Le lendemain, je soulevais doucement l’emplâtre de coton, et miracle de la cicatrisation, seul restait de l’explosion veineuse un petit bleu.
De cette expérience, j’ai attiré beaucoup d’estime et de respect de mes camarades.
Et une peur bleue des piqures.
C’est pour cela que je dois me forcer pour aller donner mon sang.
Parce que je risque de tomber dans les pommes devant les étudiants.
Mais surtout parce que c’est nécessaire.
——————————–
PS: Lorsque j’ai pu jeter un coup d’œil à mon dossier militaire, j’ai pu y lire « flacon de prise de sang égaré ». Tout ça pour ça…
L'occasion était trop belle, je crois que pas grand-monde louperait une farce pareille !
Vous avez réussi à voir votre dossier médical militaire ??? Alors là bravo ! Respect… Et pour le don du sang aussi d'ailleurs 🙂
Nous on étaient plutôt pressés de donner du sang.
En effet outre rhin on est payé pour ça.
Moi aussi j’aime pas les aiguilles et donner mon sang je suis partant.
Lors de mes classes je l'aurais volontiers donne mais je devais vraiment avoir une sale tete et la toubib n’a pas voulu faire le prelevement mais elle m’a donne le ticket permettant aux donneurs de se restaurer… j’ai juste pris un sandwich, j’avais l’impression d’abuser.
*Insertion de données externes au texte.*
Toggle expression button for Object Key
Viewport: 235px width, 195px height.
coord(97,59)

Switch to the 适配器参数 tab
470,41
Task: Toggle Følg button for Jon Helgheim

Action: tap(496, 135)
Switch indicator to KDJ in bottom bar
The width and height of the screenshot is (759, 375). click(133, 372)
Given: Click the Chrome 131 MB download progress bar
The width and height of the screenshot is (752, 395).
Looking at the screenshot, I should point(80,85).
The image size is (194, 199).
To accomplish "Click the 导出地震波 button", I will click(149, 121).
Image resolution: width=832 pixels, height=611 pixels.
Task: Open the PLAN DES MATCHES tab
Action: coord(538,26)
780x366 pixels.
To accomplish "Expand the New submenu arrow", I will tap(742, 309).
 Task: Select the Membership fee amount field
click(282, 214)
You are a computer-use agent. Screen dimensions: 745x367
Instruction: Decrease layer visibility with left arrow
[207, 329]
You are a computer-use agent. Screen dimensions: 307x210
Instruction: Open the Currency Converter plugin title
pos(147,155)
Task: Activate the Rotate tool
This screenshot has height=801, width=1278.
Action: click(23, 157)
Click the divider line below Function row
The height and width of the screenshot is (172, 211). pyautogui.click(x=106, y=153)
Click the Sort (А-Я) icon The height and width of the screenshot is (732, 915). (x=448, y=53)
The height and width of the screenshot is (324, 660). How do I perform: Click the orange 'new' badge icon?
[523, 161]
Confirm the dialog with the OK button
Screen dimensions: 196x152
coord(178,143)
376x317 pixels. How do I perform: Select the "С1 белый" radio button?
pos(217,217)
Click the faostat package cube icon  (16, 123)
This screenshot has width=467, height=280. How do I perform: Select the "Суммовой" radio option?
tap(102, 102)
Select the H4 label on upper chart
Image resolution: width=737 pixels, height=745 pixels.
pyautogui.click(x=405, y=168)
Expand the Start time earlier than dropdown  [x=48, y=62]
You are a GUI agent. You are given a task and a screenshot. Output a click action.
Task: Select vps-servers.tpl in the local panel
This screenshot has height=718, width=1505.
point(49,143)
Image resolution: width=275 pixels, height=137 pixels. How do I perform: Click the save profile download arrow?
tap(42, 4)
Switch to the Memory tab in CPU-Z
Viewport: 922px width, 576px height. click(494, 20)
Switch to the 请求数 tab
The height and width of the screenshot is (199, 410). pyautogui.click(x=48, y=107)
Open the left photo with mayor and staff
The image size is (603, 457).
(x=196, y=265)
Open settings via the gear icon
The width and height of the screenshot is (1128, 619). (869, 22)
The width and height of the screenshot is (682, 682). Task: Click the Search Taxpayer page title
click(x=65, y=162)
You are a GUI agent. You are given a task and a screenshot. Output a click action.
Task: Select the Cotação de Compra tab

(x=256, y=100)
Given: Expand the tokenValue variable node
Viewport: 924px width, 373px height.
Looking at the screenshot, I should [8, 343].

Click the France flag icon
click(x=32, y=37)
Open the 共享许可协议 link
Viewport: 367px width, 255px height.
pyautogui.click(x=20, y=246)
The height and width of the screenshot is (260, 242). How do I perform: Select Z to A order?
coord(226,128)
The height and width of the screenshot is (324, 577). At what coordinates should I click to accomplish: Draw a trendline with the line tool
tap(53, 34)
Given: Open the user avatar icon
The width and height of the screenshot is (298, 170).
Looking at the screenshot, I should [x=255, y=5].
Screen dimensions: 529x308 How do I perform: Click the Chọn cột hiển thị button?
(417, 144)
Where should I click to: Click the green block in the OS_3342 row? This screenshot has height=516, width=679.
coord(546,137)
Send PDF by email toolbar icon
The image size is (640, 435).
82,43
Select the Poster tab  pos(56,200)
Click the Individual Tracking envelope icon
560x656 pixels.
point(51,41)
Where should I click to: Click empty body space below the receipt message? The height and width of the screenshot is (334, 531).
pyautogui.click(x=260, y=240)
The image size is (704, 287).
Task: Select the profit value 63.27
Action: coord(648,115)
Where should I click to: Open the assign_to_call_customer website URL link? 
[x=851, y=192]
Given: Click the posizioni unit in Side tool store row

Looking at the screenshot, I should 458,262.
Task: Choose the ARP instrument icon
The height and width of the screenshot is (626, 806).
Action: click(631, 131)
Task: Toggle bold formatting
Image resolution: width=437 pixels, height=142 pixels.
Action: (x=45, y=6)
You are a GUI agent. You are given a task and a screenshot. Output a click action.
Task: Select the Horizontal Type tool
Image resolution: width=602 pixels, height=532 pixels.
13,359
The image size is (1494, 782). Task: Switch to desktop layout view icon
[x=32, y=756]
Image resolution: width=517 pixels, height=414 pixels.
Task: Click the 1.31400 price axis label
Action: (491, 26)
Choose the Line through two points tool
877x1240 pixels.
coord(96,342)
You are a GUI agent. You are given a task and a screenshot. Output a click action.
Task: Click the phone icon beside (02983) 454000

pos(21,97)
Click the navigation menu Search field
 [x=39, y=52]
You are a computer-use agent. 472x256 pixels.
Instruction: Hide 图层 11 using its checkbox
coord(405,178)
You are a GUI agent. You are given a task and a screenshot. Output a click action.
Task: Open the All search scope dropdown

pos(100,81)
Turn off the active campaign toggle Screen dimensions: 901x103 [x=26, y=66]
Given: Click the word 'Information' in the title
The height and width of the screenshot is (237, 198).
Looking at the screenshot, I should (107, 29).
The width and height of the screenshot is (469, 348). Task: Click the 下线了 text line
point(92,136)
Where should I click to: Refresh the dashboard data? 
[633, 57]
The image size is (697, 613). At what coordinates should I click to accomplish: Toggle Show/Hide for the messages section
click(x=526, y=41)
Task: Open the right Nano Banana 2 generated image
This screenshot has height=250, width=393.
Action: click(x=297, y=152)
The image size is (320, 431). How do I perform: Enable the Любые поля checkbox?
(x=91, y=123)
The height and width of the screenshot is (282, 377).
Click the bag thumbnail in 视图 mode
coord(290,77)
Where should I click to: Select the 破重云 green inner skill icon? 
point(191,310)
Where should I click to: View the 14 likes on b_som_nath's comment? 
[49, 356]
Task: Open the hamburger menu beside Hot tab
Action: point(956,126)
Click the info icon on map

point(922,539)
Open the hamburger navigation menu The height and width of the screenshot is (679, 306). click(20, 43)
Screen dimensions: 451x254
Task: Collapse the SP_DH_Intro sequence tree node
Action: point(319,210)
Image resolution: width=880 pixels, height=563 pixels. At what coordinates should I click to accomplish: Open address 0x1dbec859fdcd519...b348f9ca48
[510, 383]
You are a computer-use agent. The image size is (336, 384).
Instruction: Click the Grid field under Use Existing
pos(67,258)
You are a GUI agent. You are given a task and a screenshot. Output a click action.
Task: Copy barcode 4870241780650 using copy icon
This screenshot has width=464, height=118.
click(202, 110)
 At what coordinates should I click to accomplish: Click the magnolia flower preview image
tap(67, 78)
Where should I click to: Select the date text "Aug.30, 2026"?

La seule piqure qui ne m’a pas fait mal c’est a une infirmiere sud coreenne que je la doit. J’ai demande a l’amie coreenne (qui m’acompagnait comme traductrice) de la feliciter et de la remercier pour cela. L’infirmiere lui a repondu qu’elle avait sentie mon inquietude et avait agit en consequence. Mais impossible de me souvenir de ce qu’elle avait bien pu faire !!